-------- THE INPUT

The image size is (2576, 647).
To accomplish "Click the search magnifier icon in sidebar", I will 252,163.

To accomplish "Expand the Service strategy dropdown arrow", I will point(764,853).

----------------
-------- THE INPUT

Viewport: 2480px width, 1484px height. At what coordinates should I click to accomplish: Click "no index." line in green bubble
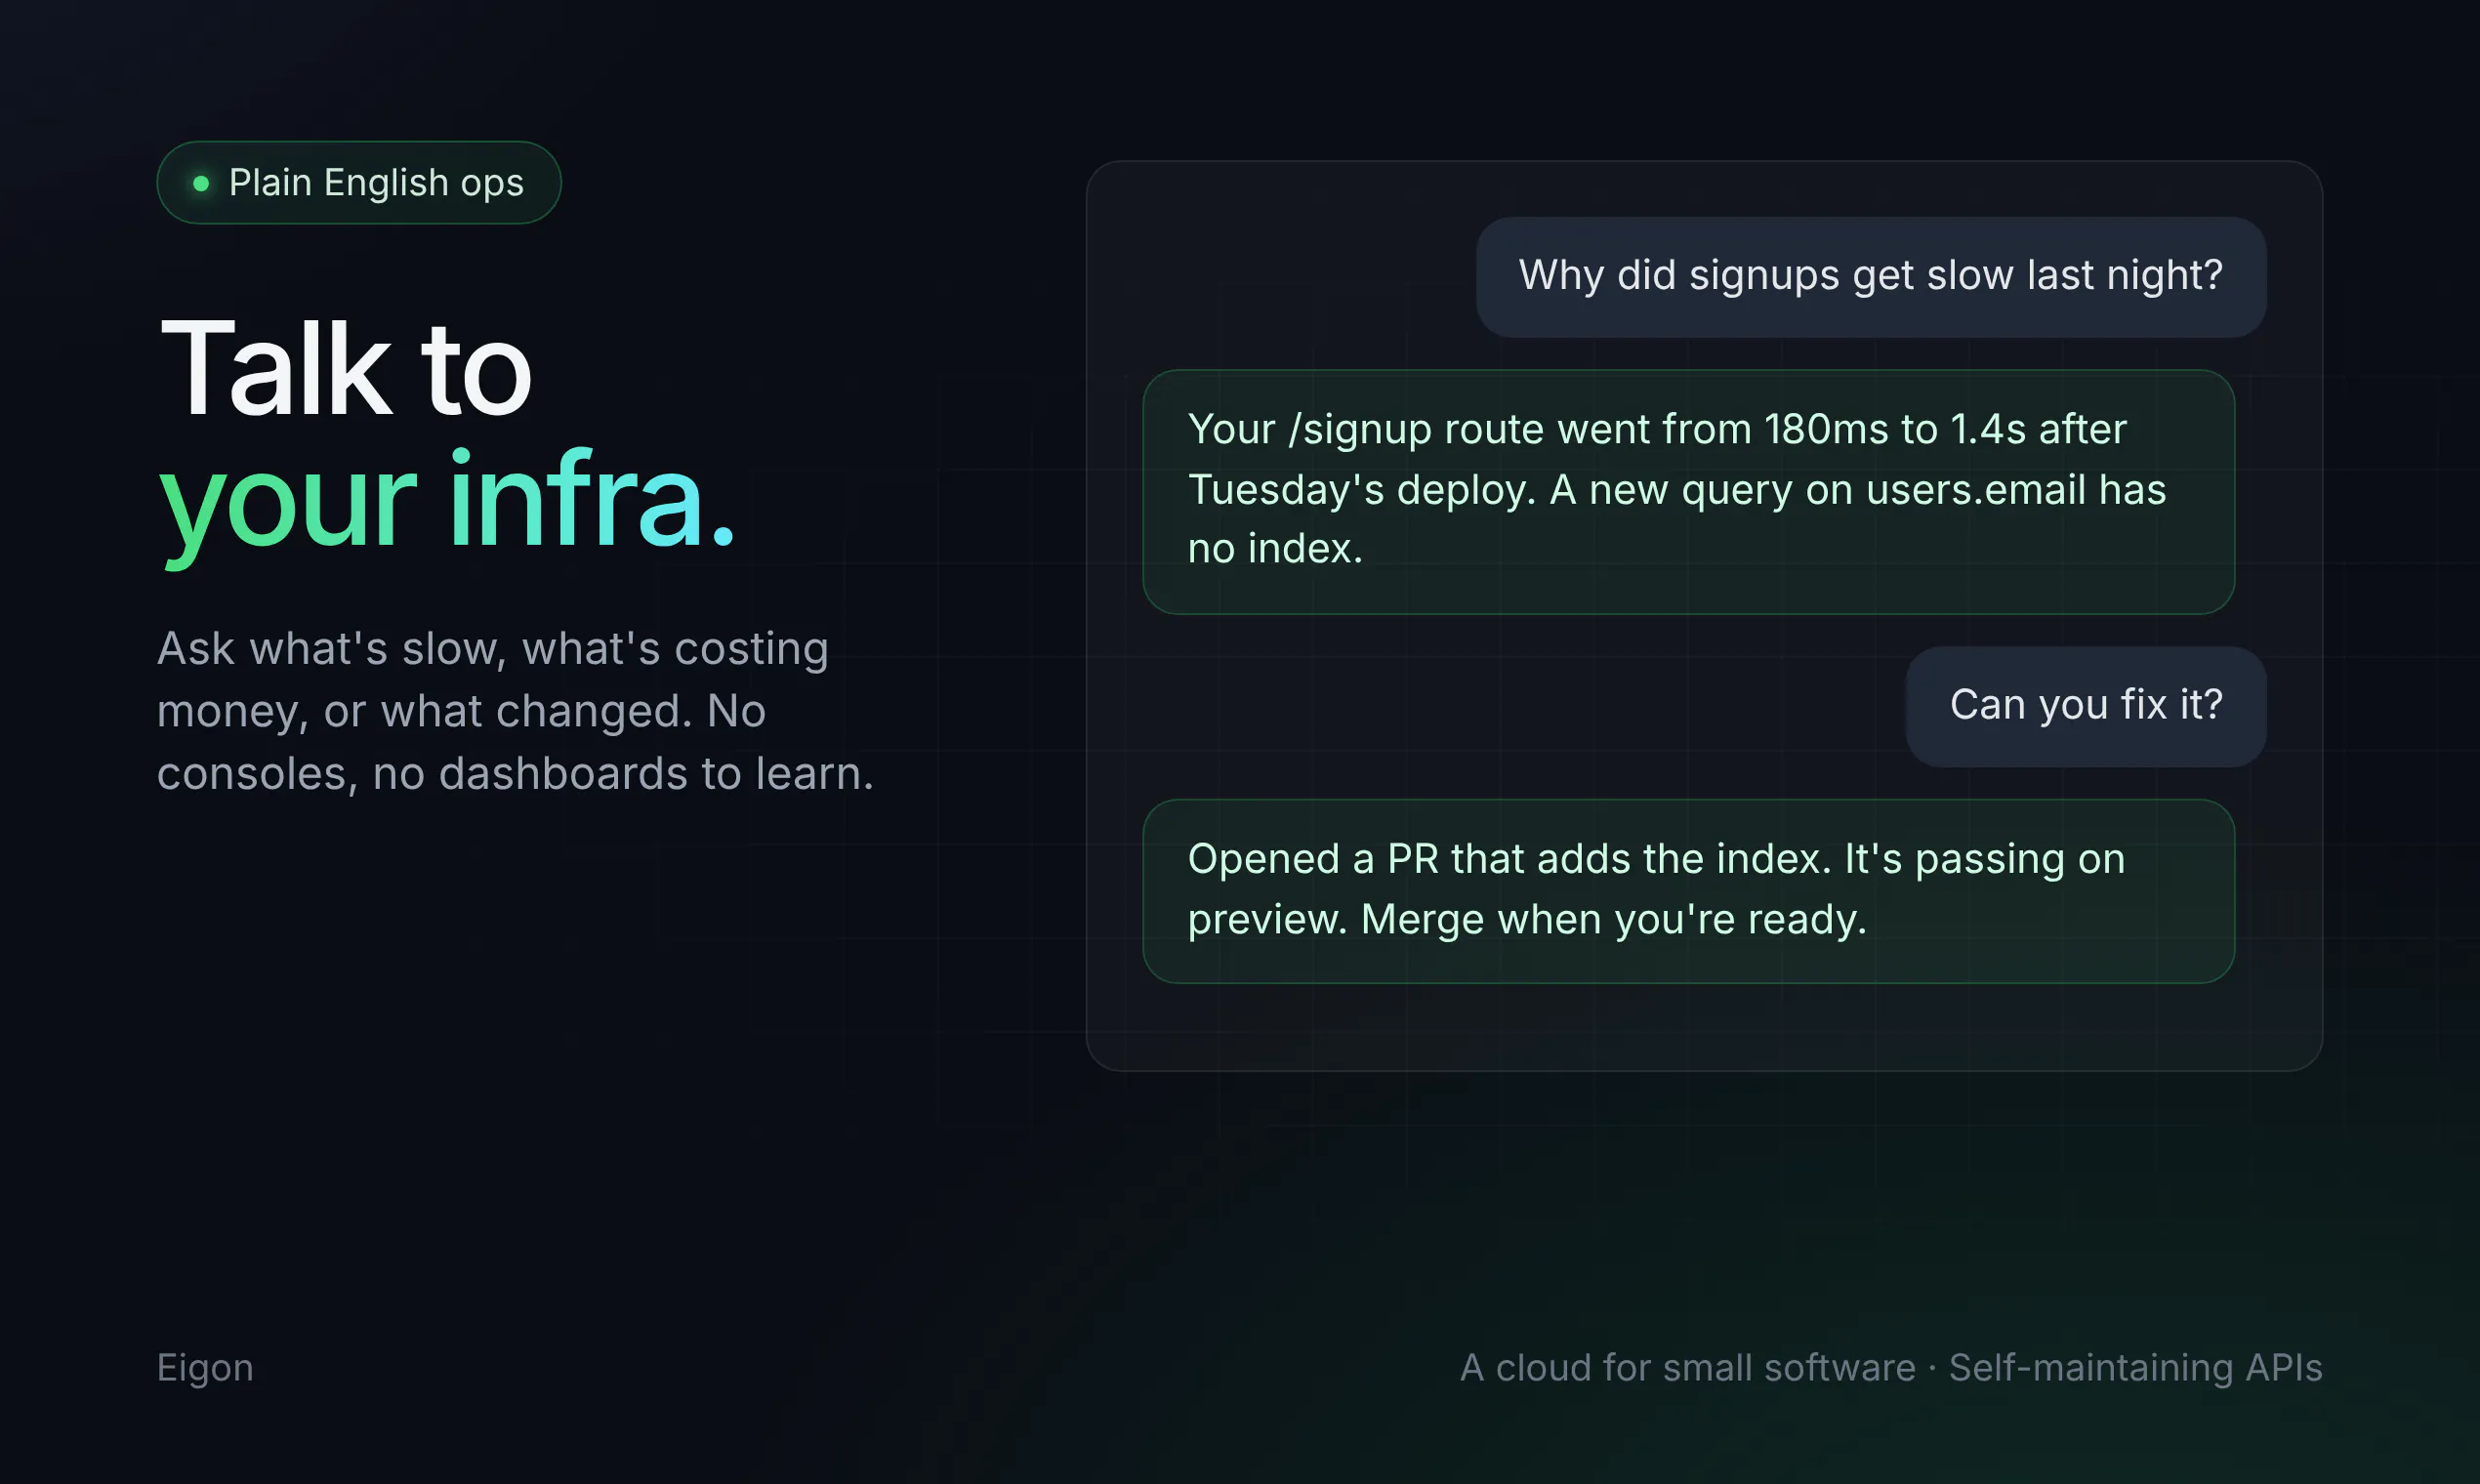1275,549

----------------

Across the listing, count every line with the word "will" in it. Answer with the number alone.

2